**DA FARE**
Indica quante righe del materiale qui sotto contengono la parola "width". Scrivi soltanto il numero.

**DATI MOSTRATI**
★ ★ ★ ★ ★ ★ ★

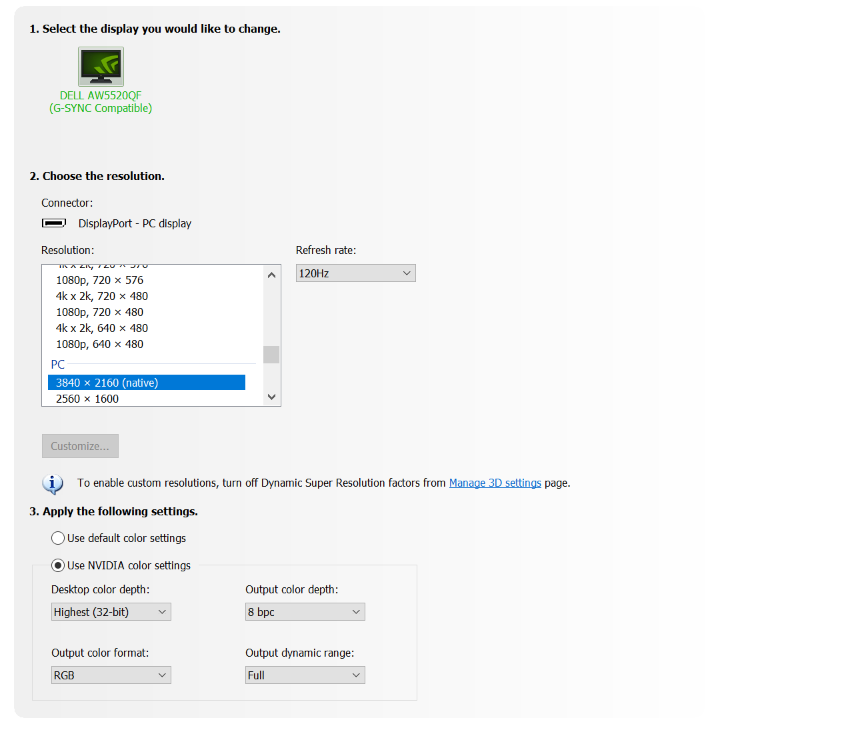852x730 pixels.
Task: Select Use NVIDIA color settings
Action: pos(59,565)
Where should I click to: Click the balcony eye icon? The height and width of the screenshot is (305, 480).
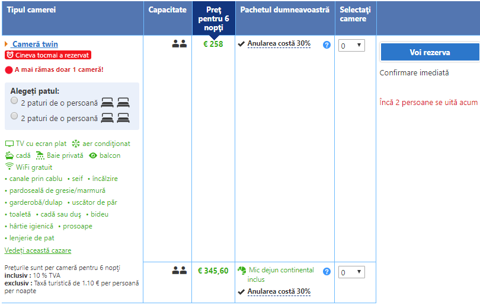(93, 155)
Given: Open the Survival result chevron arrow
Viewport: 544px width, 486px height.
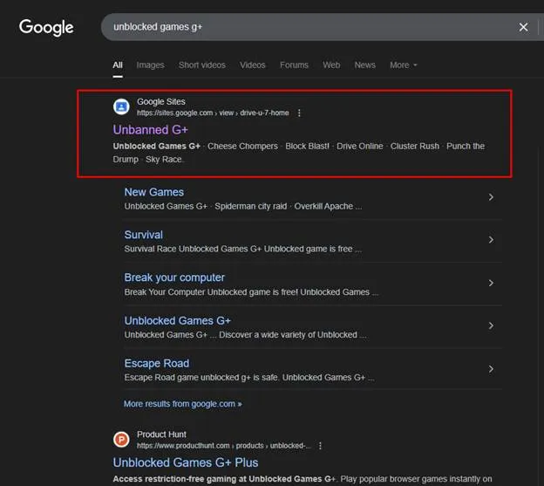Looking at the screenshot, I should click(491, 240).
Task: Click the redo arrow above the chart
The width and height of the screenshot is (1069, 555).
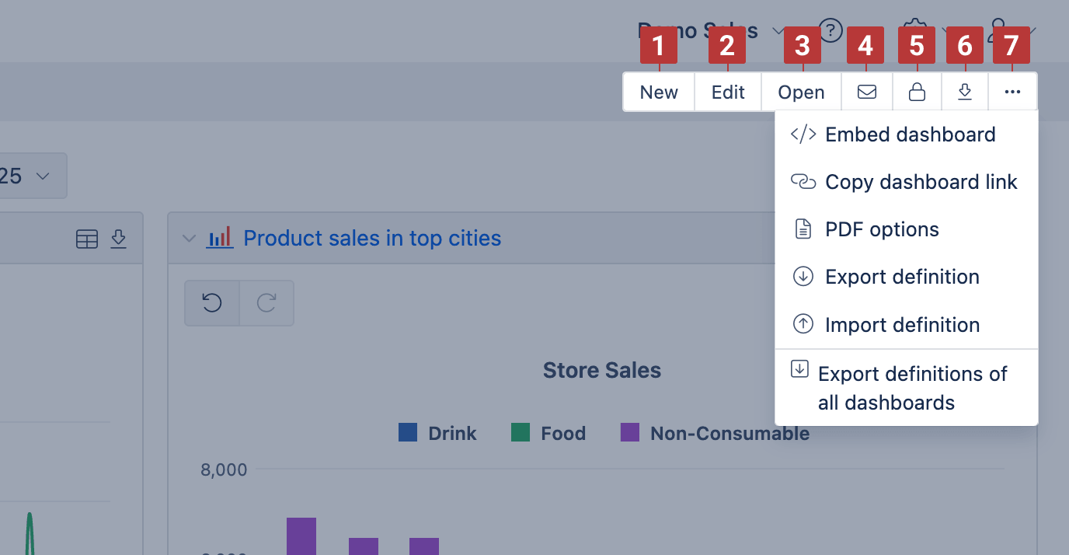Action: pyautogui.click(x=266, y=303)
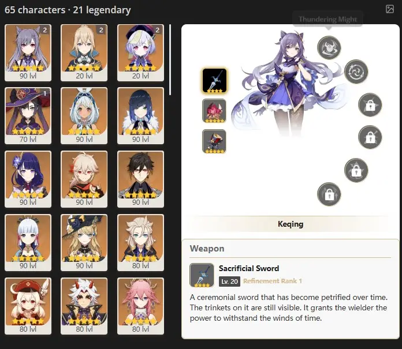Click the character list scrollbar
Viewport: 402px width, 349px height.
tap(170, 60)
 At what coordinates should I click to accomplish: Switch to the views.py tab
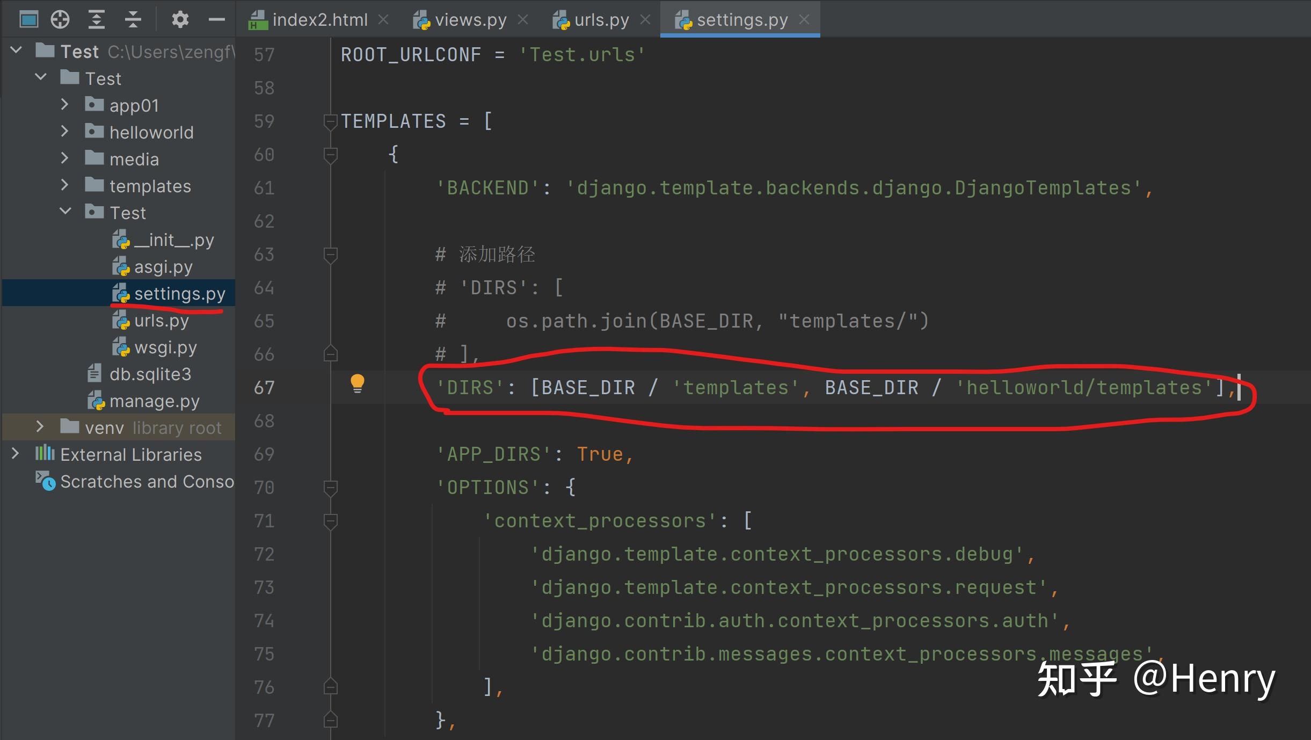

★ ★ ★ ★ ★ ★ ★

**SOLUZIONE SVOLTA**
4